Artinya : Dari Abu Umamah RA. Dari Nabi SAW. Ia berkata: “Pinjaman itu wajib dikembalikan dan orang yanng menjamin dialah yang berhutang, dan hutang itu wajib dibayar”. (HR. At-Turmudzi dan Abu Dawud).

Rukun dan Syarat-syaratnya
  • Rukun
Ulama Hanafiyah berpendapat bahwa rukun ariyah hanyalah ijab dari yang meminjamkan barang. Sedangkan qabul bukan merupakan rukun Ariyah. Menurut Ulama Syafi’iyah, dalam Ariyah disyaratkan adanya lafazh shighat akad, yakni ucapan ijab dan qabul dari peminjam dan yang meminjamkan barang pada waktu transaksi sebab memanfaatkan milik barang yang bergantung pada adanya izin.[4]
Secara Umum jumhur Ulama fiqh[5] menyatakan bahwa rukun ariyah ada empat, yaitu:
  1. Mu’ir (peminjam)
  2. Musta’ir (yang meminjamkan)
  3. Mu’ar (barang yang dipinjam)
  4. Shighat, yakni sesuatu yang menunjukkan kebolehan untuk mengambil manfaat, baik dengan ucapan maupun dengan perbuatan.
  • Syarat
  1. Syarat orang yang meminjam dan yang meminjamkan ialah 
  2. Baliqh.
  3. Berakal dan melakukannya dengan kemauannya.
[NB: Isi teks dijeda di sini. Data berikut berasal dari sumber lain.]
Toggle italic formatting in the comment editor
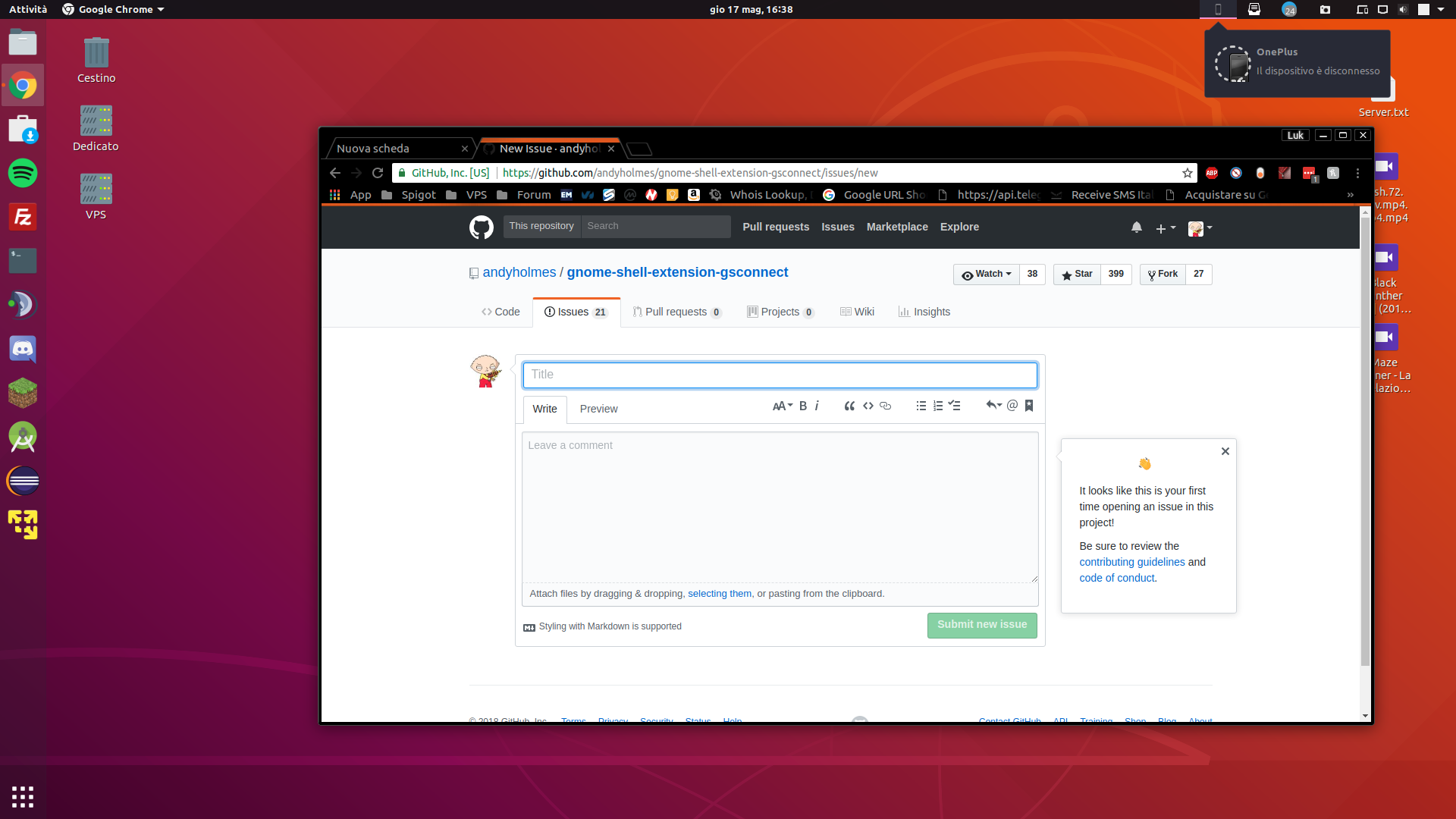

  4. Manfaat barang yang dipinjamkan harus merupakan milik orang yang meminjamkan. Oleh karena itu orang yang meminjamkan sesuatu barang tidak boleh meminjamkan barang itu kepada orang lain.
  5. Orang yang meminjam suatu barang, hanya dibolehkan mengambil manfaatnya menurut apa yang diijinkan oleh orang yang meminjamkan.
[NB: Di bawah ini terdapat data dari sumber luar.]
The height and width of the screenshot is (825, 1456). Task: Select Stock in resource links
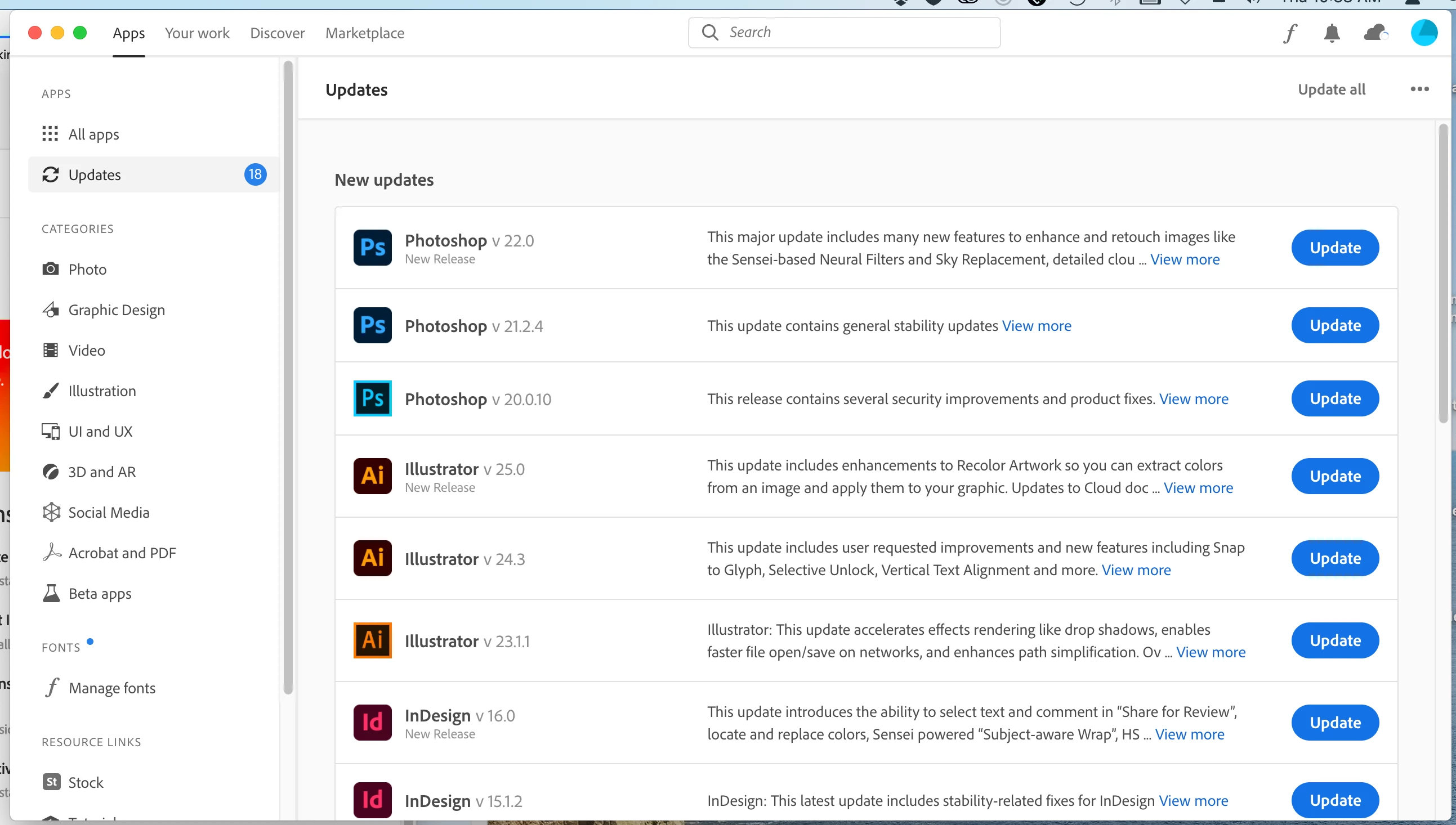click(85, 782)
  6. Mengembalikan barang pinjaman, kalau dibutuhkkan ongkos, maka ongkosnya atas tanggungan peminjam.
  7. Pinjaman yang dibatasi waktunya, setelah habis waktunya, si peminjam wajib segera mengembalikannya. 
Pengambilan manfaat setelah lewat batas waktu yang ditentukan, adalah diluar ikatan pinjam meminjam. Hilang atau rusaknya barang yang dipinjamkan penuh atas tanggungan yang meminjamkan.[6]
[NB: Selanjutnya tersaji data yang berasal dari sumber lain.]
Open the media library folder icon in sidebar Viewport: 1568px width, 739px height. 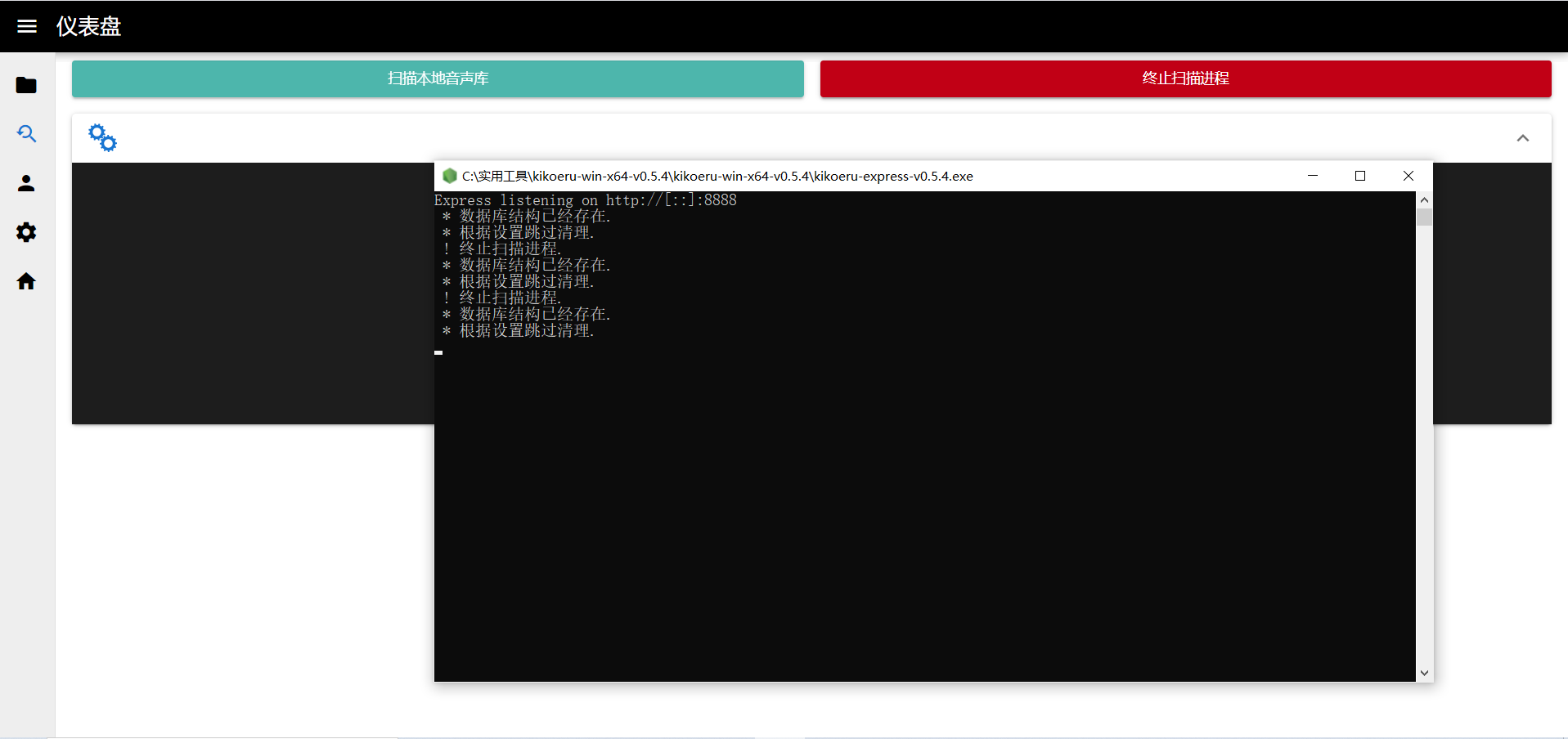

Dan dalam hal Ulama fiqh mensyaratkan dalam akad ariyah sebagai berikut:
  1. Mu’ir berakal sehat. Dengan demikian, orang gila dan anak kecil yang tidak berakal tidak dapat meminjamkan barang. Ulama Hanafiyah tidak mensyaratkan sudah baligh. Sedangkan ulama lainnya menambahkan bahwa yang berhak meminjamkan adalah orang yang dapat berbuat kebaikan sekehendaknya, tanpa dipaksa, bukan anak kecil, bukan orang bodoh, dan bukan orang yang sedang pailit (bangkrut).[7]
  2. Pemegangan barang oleh peminjam. Ariyah adalah transaksi dalam berbuat kebaikan, yang dianggap sah memegang barang adalah peminjam, seperti halnya dalam hibah.
  3. Barang (musta’ar) dapat dimanfaatkan tanpa merusak zatnya jika musta’ar tidak dapat dimanfaatkan, akad tidak sah. Para Ulama telah menetapkan bahwa ariyah dibolehkan terhadap setiap barang yang dapat diambil manfaatnya dan tanpa merusak zatnya, seperti meminjamkan tanah, pakaian, binatang, dan lain-lain.Hukum (Ketetapan) Akad Ariyyah.
Meminjamkan sesuatu hukumnya sunnat, malah terkadang menjadi wajib, seperti meminjamkan sampan untuk menyelamatkan orang yang akan hanyut tenggelam, dan kadang-kadang haram meminjamkan, seperti meminjamkan rumah untuk tempat maksiat dan sebagainya.
Orang yang meminjamkan sewaktu-waktu boleh meminta kembali barang yang dipinjamkan.
Sesudah yang meminjam mengetahui, bahwa yang meminjamkan sudah memutuskan aqadnya, dia tidak boleh memakai barang yang dipinjamkannya.
Pinjam-meminjam tidak berlaku (batal) dengan matinya atau gilanya salah seorang dari peminjam atau yang meminjamkan.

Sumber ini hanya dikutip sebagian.